Gelar Ratas, Jokowi Dibuat Kesal Harga Gas Industri Masih Mahal

Oleh : Ridwan | Senin, 06 Januari 2020 - 17:13 WIB

INDUSTRY.co.id -Jakarta - Presiden Joko Widodo (Jokowi) mengumpulkan sejumlah menteri dalam rapat terbatas di Kantor Presiden, Jakarta, Senin, 6 Januari 2020. Dalam pengantarnya, ia mengeluhkan harga gas yang masih mahal kendati sering dibahas di tingkat pusat.

"Sudah beberapa kali kita berbicara mengenai ini, tetapi sampai detik ini kita belum bisa menyelesaikan mengenai harga gas," katanya.

Saking kesalnya, Presiden mengatakan sempat ingin bicara kasar. "Saya tadi mau ngomong yang kasar tapi enggak jadi," tuturnya.

Dia menjelaskan gas bukan sekadar komoditas melainkan modal pembangunan untuk memperkuat industri nasional.

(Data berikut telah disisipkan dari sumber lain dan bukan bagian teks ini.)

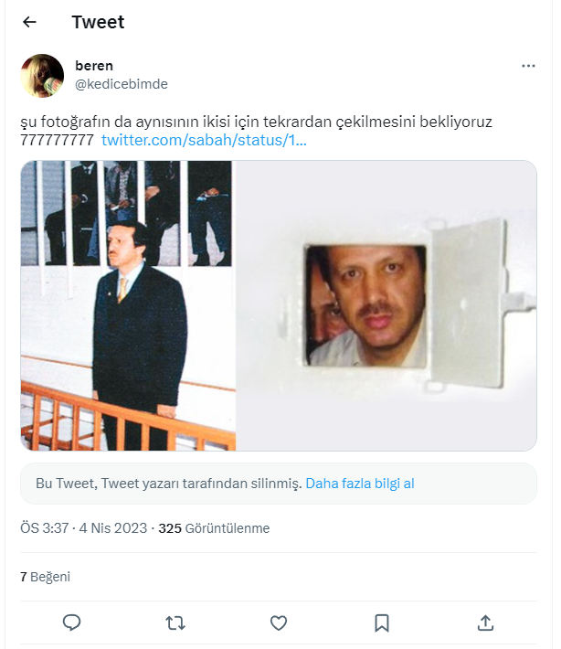Like the tweet with the heart icon

click(279, 622)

Alasannya ada tujuh sektor industri yang menggunakan 80 persen volume gas Indonesia. "Ketika porsi gas sangat besar pada struktur biaya produksi, maka harga gas akan sangat berpengaruh pada daya saing produk industri kita di pasar dunia. Kita kalah terus produk-produk kita gara-gara harga gas yang mahal," tegasnya.

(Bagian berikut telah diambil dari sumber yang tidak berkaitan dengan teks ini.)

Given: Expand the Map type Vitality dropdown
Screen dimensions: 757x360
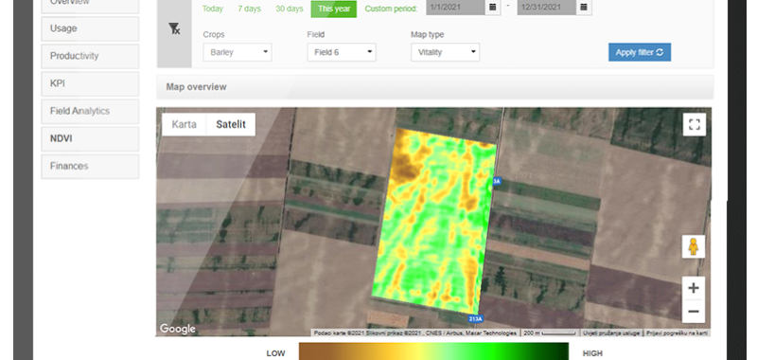Looking at the screenshot, I should coord(445,52).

Ia memerintahkan kementerian terkait mencari sumber-sumber yang menyebabkan harga gas di Indonesia mahal. Selain itu, Jokowi meminta laporan tentang pelaksanaan Peraturan Presiden Nomor 40 Tahun 2016 tentang Penetapan Harga Gas Bumi. "Apakah ada kendala-kendala di lapangan terutama di tujuh bidang industri yang telah ditetapkan?" tanyanya.

Menurutnya, ada tiga hal yang bisa dilakukan untuk menurunkan harga gas. Pertama, kata dia, mengurangi atau menghapus jatah pemerintah yang sebesar US$ 2,2 per mmbtu. Kedua, memberlakukan DMO untuk diberikan ke industri. Ketiga, bebas impor untuk industri.

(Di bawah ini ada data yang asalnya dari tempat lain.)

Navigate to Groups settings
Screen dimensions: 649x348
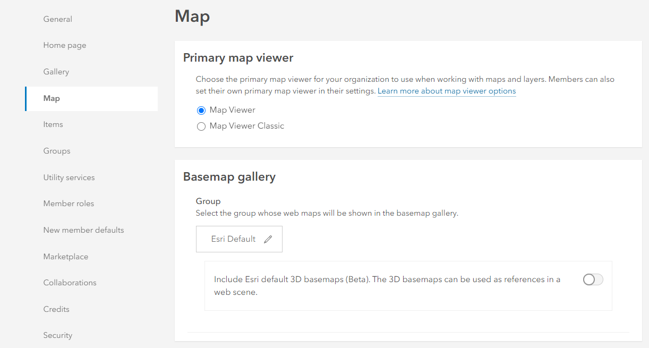(x=57, y=151)
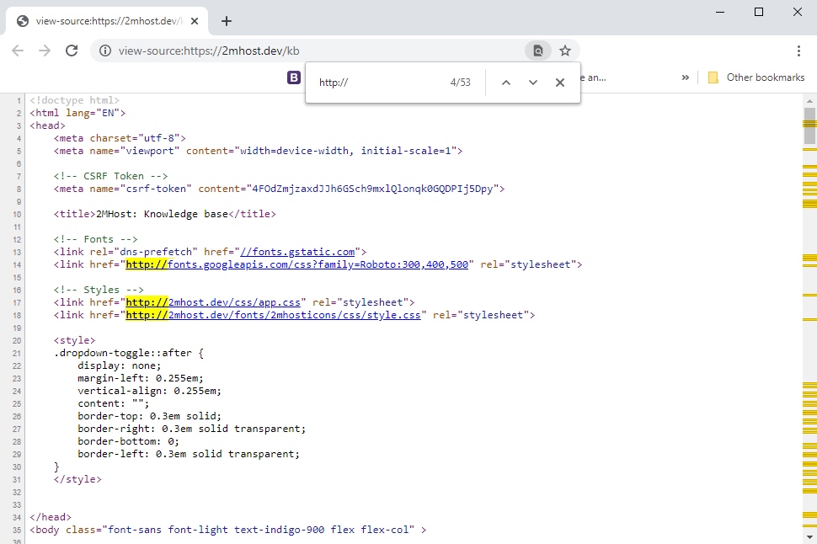This screenshot has width=817, height=544.
Task: Jump to next find result
Action: tap(532, 83)
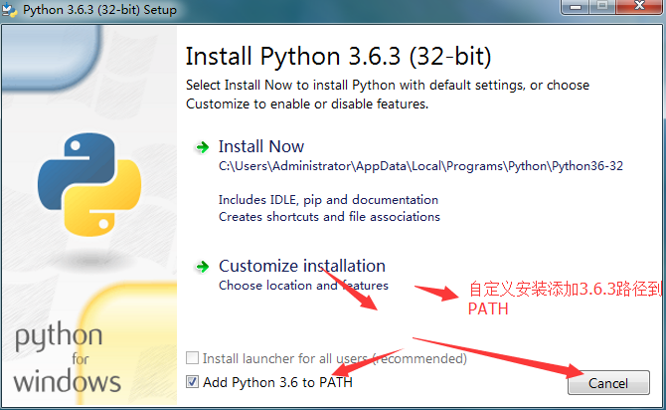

"Ini sudah sejak 2016 enggak beres-beres. Saya harus cari terobosan, ya, tiga Itu pilihannya. Kalau tidak segera diputuskan, ya akan gini terus. Pilihannya, kan, hanya dua: melindungi industri atau melindungi pemain gas," tutur Jokowi.

Hal senada juga diungkapkan oleh Menteri Perindustrian Agus Gumiwang Kartasasmita. Menurutnya, harga gas bumi untuk industri tidak boleh melebihi USD 6/MMBTU, agar industri dalam negeri bisa memiliki daya saing yang lebih tinggi.

Diakui Menperin, pihaknya terus berupaya agar implementasi Perpres 40/2016 bisa terlaksana. "Persoalan ini telah menyita perhatian banyak pihak, oleh karenanya kami akan terus kawal sampai implementasi Perpres 40/2016 benar-benar terlaksana," tutup Menperin.